When a descendant of the McClures saw the letter online, she contacted Griffing. The woman was thrilled. Her family had been unaware of the correspondence and the photograph of Samuel McClure in uniform. Griff alerted his North Carolina relative, who sent the descendant the original letter and CDV. Grateful, she sent Griffing typewritten copies of wartime diaries and correspondence of James and Samuel McClure for posting online.
Having transcribed thousands of letters, Griffing feels qualified to offer observations about the writing ability of Civil War soldiers. Correspondence by New Englanders is well-written. “I’m dumbstruck by some of the words they used,” he says. “They have a better vocabulary than kids today.” Quality declines among Midwesterners: “Indiana soldiers, my God, I can hardly read what they wrote sometimes.” And letters from Southerners, he says, are generally “written so poorly, and they are hard to make out, too.”
No matter where the writer comes from, Griffing relishes the rush he gets when he examines an original soldier letter for the first time. “The feeling of excitement I experience in opening a letter and not knowing what it says or what it might reveal,” he says, “keeps me coming back and opening more letters.”

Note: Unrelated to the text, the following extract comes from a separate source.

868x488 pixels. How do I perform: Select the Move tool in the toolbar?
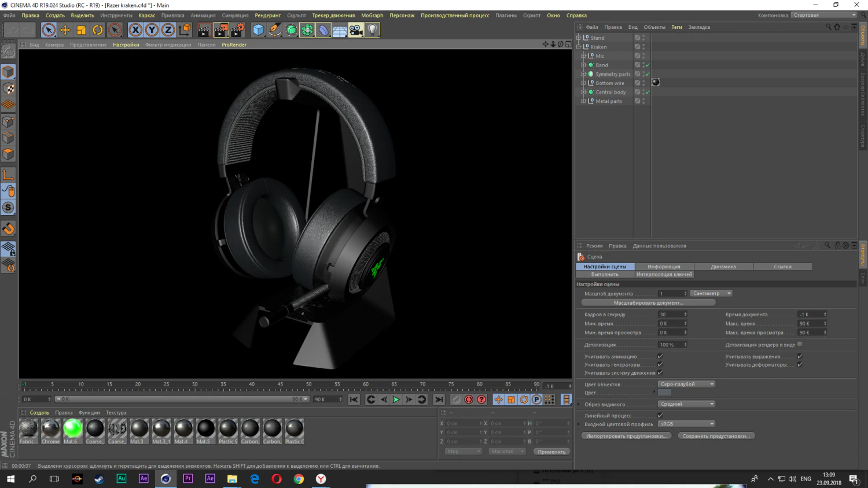click(65, 29)
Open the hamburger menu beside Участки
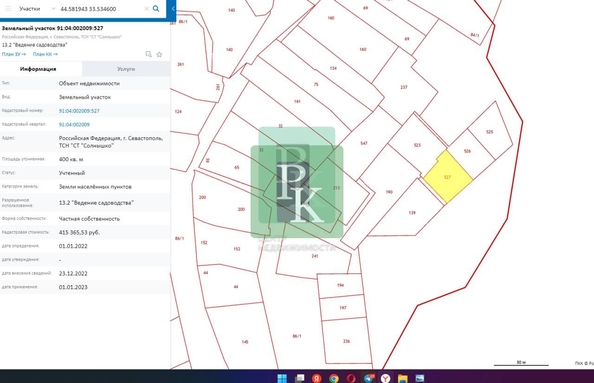 pos(8,9)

Griff has no idea how long he’ll stick with his unusual hobby. The supply of Civil War soldier letters seems limitless. “It’s amazing this stuff keeps pouring out of attics,” he says. He fears back pain or carpal tunnel could put him on the disabled list someday.
But even his wife, Rosemary, often skeptical about his obsession, has grudging appreciation now for his work.
“I think she’d like it a whole lot better though,” he says with a chuckle, “if I was making some money at it.” ✯
John Banks is the author of the popular John Banks Civil War Blog. He lives in Nashville, Tenn.